February, 2010


25
Feb 10

Built-in .NET Utility Classes for encoding/decoding strings

Every now and again, you’ll will come across a string that has been encoded (or possibly you need to encode a string) and you’ll wonder whether there is a class in .NET that can help. The answer is probably yes, but they are tucked away and difficult to find. In this article I’ll show you how to easily encode/decode your strings for the three most common forms of encoding.

HTML encoding

This is also used in XML data, to quote ampersands and other characters. For example, the string “Ben & Jerry’s” will be encoded as “Ben & Jerry's”.

To escape and unescape these strings, use System.Web.HttpUtility.HtmlEncode() and System.Web.HttpUtility.HtmlDecode().

URL Encoding

URL encoded characters are the %-number elements you occasionally see in URLs.
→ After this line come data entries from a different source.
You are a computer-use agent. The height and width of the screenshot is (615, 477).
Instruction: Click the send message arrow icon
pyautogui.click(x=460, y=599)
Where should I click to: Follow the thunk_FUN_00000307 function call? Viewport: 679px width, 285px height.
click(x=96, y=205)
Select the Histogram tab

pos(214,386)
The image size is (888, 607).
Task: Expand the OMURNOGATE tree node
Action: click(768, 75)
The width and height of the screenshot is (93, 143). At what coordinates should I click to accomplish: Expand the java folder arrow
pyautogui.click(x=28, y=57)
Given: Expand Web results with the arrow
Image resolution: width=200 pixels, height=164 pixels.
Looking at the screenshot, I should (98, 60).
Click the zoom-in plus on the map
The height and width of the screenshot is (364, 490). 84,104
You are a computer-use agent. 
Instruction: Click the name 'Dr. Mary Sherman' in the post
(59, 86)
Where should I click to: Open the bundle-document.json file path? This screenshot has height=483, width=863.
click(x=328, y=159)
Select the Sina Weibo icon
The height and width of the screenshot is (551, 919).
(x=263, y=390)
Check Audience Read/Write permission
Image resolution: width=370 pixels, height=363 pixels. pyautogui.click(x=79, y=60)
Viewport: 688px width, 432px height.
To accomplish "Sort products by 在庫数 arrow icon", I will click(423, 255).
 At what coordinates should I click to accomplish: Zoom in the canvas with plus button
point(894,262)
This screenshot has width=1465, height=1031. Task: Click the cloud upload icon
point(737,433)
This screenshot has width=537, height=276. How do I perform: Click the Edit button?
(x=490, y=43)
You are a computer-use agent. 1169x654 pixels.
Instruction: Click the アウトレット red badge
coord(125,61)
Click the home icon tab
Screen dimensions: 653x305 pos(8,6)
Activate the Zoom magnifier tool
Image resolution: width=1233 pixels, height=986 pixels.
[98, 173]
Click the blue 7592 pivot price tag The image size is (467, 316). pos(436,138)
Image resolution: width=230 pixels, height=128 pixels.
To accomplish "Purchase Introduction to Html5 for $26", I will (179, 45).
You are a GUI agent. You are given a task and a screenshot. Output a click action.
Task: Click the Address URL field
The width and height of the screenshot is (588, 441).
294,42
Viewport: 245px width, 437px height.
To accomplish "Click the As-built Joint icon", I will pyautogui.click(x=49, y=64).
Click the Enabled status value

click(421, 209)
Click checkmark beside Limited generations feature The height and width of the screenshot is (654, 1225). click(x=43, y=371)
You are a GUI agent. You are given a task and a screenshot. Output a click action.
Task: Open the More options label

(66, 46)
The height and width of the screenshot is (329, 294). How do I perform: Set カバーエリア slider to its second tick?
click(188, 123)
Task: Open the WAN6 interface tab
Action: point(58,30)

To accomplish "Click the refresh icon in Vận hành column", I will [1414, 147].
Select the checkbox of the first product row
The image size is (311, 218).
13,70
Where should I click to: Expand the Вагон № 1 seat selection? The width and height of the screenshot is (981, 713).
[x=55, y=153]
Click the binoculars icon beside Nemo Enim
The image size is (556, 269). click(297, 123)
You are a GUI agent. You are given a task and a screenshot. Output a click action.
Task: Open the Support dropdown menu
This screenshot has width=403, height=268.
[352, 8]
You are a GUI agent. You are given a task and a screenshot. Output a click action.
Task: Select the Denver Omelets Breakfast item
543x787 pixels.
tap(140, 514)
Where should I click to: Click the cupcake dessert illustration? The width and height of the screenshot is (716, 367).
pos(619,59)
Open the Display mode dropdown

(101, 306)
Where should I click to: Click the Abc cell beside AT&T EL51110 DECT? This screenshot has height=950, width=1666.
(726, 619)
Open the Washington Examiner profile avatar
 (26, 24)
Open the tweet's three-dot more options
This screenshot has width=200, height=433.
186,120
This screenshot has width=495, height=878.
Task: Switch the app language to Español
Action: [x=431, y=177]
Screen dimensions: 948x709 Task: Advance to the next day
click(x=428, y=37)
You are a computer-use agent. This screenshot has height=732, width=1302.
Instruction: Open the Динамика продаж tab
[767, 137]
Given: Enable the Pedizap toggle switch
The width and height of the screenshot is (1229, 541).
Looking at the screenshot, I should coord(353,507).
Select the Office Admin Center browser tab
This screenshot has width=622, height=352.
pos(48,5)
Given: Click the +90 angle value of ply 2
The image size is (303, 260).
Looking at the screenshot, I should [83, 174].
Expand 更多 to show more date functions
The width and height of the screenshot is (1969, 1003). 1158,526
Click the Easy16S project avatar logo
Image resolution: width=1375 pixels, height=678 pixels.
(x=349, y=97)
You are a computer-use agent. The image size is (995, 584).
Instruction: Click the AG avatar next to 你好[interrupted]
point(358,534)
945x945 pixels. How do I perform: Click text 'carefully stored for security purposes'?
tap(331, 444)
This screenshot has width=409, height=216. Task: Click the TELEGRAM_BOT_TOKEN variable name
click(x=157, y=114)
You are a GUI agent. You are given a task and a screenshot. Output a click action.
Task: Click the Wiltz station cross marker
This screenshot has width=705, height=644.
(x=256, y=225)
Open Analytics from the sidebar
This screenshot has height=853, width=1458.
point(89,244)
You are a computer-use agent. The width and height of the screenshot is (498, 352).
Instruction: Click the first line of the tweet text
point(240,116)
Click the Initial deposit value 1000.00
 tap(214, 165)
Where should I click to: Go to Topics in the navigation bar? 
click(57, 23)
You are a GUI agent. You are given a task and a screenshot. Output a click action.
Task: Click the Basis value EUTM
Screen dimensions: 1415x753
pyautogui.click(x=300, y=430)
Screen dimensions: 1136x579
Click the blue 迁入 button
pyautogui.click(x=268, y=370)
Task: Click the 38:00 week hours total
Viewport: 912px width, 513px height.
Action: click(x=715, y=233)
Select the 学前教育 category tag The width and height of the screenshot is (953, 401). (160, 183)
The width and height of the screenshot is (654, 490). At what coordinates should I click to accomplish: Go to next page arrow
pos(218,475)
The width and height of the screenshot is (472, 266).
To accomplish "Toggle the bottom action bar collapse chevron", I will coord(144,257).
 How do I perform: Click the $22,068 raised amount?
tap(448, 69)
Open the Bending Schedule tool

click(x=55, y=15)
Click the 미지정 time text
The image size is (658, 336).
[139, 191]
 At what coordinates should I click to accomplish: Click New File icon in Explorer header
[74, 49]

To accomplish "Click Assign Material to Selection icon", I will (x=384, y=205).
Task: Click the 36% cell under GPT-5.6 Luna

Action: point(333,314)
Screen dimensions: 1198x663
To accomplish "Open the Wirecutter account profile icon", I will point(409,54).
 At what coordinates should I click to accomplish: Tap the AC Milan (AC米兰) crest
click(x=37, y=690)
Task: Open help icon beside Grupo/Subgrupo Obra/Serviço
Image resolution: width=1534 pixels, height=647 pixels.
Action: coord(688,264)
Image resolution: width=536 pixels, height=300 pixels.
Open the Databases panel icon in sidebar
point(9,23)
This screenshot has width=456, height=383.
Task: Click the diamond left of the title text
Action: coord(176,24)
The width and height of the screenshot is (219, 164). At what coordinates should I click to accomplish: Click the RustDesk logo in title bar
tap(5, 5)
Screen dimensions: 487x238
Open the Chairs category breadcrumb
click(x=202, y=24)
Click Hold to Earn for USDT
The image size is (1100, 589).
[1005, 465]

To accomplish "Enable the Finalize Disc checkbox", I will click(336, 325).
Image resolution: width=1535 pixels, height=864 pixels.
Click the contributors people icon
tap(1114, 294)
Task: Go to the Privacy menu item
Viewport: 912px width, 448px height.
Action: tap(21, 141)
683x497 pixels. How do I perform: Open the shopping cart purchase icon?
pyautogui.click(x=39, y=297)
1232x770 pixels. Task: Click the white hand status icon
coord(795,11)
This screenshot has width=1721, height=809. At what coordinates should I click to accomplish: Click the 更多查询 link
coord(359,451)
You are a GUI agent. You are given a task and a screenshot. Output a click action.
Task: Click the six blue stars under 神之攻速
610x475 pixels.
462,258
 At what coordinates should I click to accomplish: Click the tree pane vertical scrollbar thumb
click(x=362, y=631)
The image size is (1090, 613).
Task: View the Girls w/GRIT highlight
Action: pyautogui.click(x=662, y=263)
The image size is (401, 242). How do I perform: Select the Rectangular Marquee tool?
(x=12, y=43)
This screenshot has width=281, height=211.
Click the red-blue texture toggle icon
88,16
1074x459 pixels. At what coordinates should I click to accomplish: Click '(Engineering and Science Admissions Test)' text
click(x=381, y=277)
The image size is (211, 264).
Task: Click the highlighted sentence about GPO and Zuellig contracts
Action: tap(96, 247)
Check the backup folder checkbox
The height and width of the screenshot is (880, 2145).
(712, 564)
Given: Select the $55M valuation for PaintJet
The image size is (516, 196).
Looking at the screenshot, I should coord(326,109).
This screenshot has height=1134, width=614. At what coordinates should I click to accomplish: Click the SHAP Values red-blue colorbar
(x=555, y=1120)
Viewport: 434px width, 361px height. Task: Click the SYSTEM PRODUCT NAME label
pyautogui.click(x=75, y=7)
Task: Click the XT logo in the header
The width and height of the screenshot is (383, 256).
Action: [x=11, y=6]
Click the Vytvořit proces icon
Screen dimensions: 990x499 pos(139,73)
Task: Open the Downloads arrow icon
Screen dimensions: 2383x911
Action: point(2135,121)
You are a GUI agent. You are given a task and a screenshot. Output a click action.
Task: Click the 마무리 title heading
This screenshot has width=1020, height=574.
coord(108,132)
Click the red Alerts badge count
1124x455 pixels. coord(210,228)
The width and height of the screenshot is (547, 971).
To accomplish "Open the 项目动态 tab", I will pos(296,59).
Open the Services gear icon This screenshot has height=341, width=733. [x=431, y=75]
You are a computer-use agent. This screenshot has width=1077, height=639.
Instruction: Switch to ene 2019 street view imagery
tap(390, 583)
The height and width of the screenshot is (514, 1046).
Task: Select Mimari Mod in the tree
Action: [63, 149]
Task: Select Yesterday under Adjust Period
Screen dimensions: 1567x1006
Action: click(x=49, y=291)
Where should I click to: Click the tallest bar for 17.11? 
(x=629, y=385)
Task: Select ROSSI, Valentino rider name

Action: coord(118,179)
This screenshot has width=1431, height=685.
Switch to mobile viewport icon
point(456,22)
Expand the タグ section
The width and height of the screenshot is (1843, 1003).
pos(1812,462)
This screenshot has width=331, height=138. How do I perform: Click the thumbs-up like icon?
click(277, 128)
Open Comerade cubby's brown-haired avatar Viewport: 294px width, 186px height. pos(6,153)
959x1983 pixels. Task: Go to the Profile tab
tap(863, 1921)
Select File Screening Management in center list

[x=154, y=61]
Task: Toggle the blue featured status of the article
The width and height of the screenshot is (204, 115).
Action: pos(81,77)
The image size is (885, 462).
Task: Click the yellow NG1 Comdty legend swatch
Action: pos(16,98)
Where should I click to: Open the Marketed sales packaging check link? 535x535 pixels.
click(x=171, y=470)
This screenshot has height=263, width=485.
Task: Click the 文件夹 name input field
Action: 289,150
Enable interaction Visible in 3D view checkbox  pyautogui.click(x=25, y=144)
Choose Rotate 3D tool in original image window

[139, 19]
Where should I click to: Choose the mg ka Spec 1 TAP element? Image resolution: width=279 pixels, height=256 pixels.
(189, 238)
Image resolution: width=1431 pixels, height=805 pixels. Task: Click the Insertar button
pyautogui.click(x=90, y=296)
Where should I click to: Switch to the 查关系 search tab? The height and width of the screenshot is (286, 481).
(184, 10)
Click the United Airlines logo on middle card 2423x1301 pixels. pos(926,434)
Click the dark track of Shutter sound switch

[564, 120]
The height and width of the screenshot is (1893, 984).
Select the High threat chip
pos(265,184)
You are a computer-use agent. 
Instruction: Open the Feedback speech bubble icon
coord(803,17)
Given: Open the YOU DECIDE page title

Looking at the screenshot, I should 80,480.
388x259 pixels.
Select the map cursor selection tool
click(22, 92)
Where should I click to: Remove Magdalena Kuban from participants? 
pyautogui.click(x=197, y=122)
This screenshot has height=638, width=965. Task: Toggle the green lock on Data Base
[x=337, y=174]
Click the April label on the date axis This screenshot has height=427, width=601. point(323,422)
For example, “Ben & Jerry’s” this time will become “Ben+%26+Jerry’s”. Note that spaces can be represented as “+” or as “%20″. The encode method will always use +, but the Decode method handles both.

To escape and unescape these strings, use System.Web.HttpUtility.URLEncode() and System.Web.HttpUtility.URLDecode().

Note that both of the above examples require your project to have a reference to System.Web.

Escaped Strings

These characters are the \r\n and \t’s that you use to specify special characters in strings. Though it’s rare, sometimes you’ll come across these characters in plain text and need to convert them to the actual character codes (or vice versa).

To handle these strings correctly, use the frustratingly obscure Regex.Escape and Regex.Unescape methods. Escape will turn control characters in to their plain-text escaped representation (e.g., a new line will become \r\n) and Unescape will turn them back again.